In de Koreaanse wateren is het gebruikelijk dat op zeer korte afstanden wordt gepasseerd. Afstanden van een kabel zijn niet ongebruikelijk. Het is er ter plaatse ook druk met vissersschepen. Er is ter plaatse nu een scheidingsboei die er destijds nog niet was.

De boegschroef werkt alleen maar bij een snelheid van minder dan drie mijl per uur.

De schade is in eerste instantie alleen van buiten bekeken.

Ik ben bekend met de uitspraken van de Raad voor de Scheepvaart over de communicatie tussen loodsen en verkeersdiensten op de Westerschelde. Ik ben niet bekend met uitspraken van de Raad over deze problematiek in het Verre Oosten. Ik heb een BRM-cursus gevolgd, maar deze problematiek is daar niet zo nadrukkelijk aan de orde geweest.

Voor ons is Engels een gebruikelijke voertaal aan boord, maar er zijn landen waar men deze taal niet of nauwelijks spreekt.

4. Het standpunt van de Inspecteur

De chemicaliëntanker "Jo Lønn" lag op 1 maart 2003 op de rede ten anker op de ankerplaats "B" van Yeosu te Zuid-Korea. Er stond een wind met kracht 4 Bft., het weer was regenachtig met een zicht van 4 à 8 mijl.

De tweede stuurman die op dat moment op de brug was, heeft de brug klaargemaakt in afwachting van de loods. Deze kwam rond 04.45 uur aan boord.

Ten tijde van vertrek bestond de brugbezetting uit de volgende personen: de kapitein, de tweede stuurman, de matroos van de wacht en de Koreaanse loods.

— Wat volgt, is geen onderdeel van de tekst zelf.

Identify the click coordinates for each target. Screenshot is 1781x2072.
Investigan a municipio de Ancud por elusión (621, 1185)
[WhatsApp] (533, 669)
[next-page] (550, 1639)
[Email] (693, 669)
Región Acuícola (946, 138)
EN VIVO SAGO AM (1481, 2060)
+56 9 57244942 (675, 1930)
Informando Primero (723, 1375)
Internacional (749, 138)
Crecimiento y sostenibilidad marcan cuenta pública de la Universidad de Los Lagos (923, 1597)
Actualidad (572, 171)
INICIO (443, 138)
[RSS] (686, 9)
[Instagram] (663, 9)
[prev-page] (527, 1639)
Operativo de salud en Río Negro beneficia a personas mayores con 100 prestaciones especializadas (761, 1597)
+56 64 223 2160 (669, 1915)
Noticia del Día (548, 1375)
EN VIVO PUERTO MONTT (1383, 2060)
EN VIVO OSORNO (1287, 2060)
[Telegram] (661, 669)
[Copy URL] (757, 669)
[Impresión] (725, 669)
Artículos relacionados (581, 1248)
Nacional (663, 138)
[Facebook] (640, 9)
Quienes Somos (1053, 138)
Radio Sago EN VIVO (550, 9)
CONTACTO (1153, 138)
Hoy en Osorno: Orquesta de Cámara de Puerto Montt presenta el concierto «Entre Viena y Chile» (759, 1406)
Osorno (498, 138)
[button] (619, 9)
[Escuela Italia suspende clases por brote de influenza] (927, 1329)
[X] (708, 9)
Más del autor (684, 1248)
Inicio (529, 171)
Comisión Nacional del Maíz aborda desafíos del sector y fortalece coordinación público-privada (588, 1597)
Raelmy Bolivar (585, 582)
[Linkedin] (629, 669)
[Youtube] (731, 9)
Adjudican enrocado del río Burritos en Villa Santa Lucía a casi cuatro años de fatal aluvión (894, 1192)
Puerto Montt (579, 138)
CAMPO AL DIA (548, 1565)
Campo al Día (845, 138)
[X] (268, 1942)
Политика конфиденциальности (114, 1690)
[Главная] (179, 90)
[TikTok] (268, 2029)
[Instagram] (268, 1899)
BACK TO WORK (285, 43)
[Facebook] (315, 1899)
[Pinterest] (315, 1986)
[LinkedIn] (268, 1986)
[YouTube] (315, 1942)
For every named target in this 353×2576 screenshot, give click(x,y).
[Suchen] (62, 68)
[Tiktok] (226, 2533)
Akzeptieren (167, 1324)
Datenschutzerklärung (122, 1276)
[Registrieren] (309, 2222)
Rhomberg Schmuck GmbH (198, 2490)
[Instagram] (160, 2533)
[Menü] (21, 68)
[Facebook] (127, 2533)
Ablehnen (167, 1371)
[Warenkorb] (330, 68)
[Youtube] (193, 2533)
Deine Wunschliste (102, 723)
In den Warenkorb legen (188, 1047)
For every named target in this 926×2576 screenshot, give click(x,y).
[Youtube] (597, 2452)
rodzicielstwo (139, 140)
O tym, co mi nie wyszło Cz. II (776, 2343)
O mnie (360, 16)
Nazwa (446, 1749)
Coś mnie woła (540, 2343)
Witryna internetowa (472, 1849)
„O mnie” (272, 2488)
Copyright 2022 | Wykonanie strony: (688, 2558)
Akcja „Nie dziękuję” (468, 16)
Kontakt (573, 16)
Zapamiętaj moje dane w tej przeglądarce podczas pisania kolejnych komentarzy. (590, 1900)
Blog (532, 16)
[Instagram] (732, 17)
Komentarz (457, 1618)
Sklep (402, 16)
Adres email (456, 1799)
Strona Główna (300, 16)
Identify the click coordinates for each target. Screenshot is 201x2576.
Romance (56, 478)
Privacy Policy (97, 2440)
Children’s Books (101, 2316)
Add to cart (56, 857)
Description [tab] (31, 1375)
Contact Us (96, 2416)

Uit het onderzoek bleek, dat toen de loods aan boord stapte, hij regelmatig contact had met Gwangjang Port Traffic Control (G.P.T.C.). Dit gebeurde allemaal in het Koreaans. Hierdoor kon de kapitein aan boord van de "Jo Lønn" de conversatie niet volgen.

Onderling communiceerde de loods aan boord wel in het Engels met de bemanningsleden.

Na de ankeropmanoeuvre lag het schip rond de 160° voor en moest men een koers van 152° gaan voorliggen.

Om 05.08 uur waren onder loodsaanwijzing en advies van de G.P.T.C. een paar schepen vrij dicht langs de "Jo Lønn" gevaren. Alle conversatie was ook hier alleen in het Koreaans.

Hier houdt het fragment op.